Menindaklanjuti Perkara dugaan sengketa lahan di Kabupaten Lahat, Sumatera Selatan, pada Jumat (19/6/2026), Iskandar Halim Munthe Kembali mendatangi Penyidik Satgas Antimafia Tanah Bareskrim Polri, untuk menindaklanjuti tentang dugaan sengketa lahan di Kabupaten Lahat, Sumatera Selatan.
Kuasa hukum Iskandar Halim Munthe saat ditemui wartawan menegaskan bahwa hari ini pihaknya menghadiri gelar perkara di Bareskrim Polri bersama Satgas Antimafia Tanah. Kehadirannya mewakili masyarakat yang mengklaim kepemilikan atas lahan seluas sekitar 5.900 hektare, yang disebut masih merupakan bagian dari kawasan lebih luas mencapai kurang lebih 48.000 hektare.
Menurutnya, bahwa proses gelar perkara dilakukan untuk memastikan tindak lanjut atas laporan yang telah masuk sejak Desember 2025, sekaligus menguji keabsahan dokumen dan data yang diajukan para pihak.
“Kami mengikuti gelar perkara bersama Satgas Antimafia Tanah. Dan berharap seluruh pihak yang terkait dapat dipanggil untuk memberikan klarifikasi secara terbuka,” ujarnya.
Dalam proses tersebut, pihak pelapor turut menyerahkan sejumlah dokumen pendukung, termasuk Surat Keputusan Menteri Dalam Negeri (SK Mendagri) Tahun 1984 yang diklaim berkaitan dengan status lahan eks transmigrasi di wilayah Kabupaten Lahat. Dokumen itu menjadi salah satu dasar yang digunakan untuk memperkuat klaim masyarakat.

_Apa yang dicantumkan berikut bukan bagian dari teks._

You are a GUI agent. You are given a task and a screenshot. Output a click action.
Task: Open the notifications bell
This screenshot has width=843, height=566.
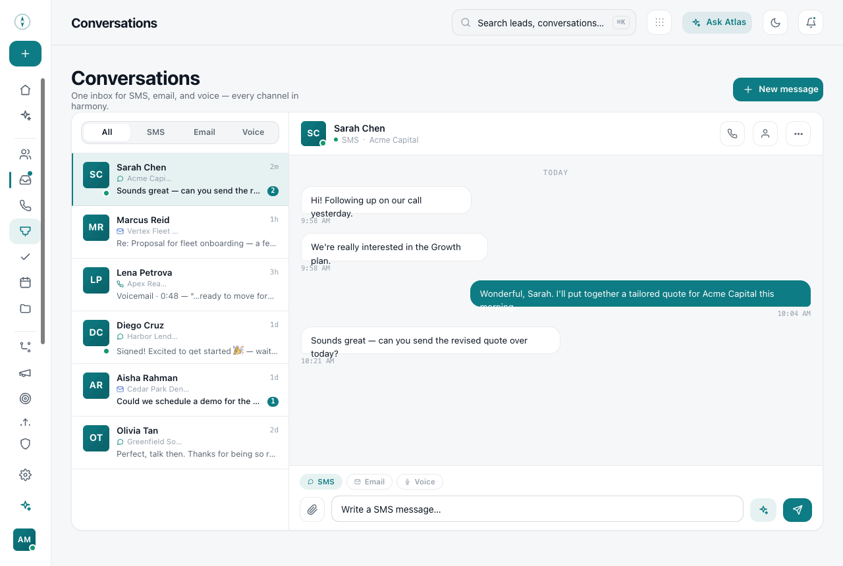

Sementara itu, penyidik Satgas Antimafia Tanah Bareskrim Polri disebut masih melakukan pendalaman internal sebelum menentukan langkah hukum berikutnya. Hingga saat ini, belum ada kesimpulan terkait status kepemilikan maupun keabsahan klaim para pihak.
Di sisi lain, pihak perusahaan yang disebut dalam laporan belum memberikan tanggapan resmi atas dugaan yang disampaikan oleh pelapor. Aparat penegak hukum masih membuka ruang klarifikasi untuk seluruh pihak terkait guna memastikan proses berjalan objektif dan berimbang, dan pihaknya akan terus mengawal hingga selesai, karena kasus ini melibatkan area lahan yang cukup luas dan masyarakat kini menantikan hasil penyelidikan lanjutan dari Bareskrim Polri untuk memperoleh kepastian hukum, tegas Iskandar Halim Munthe.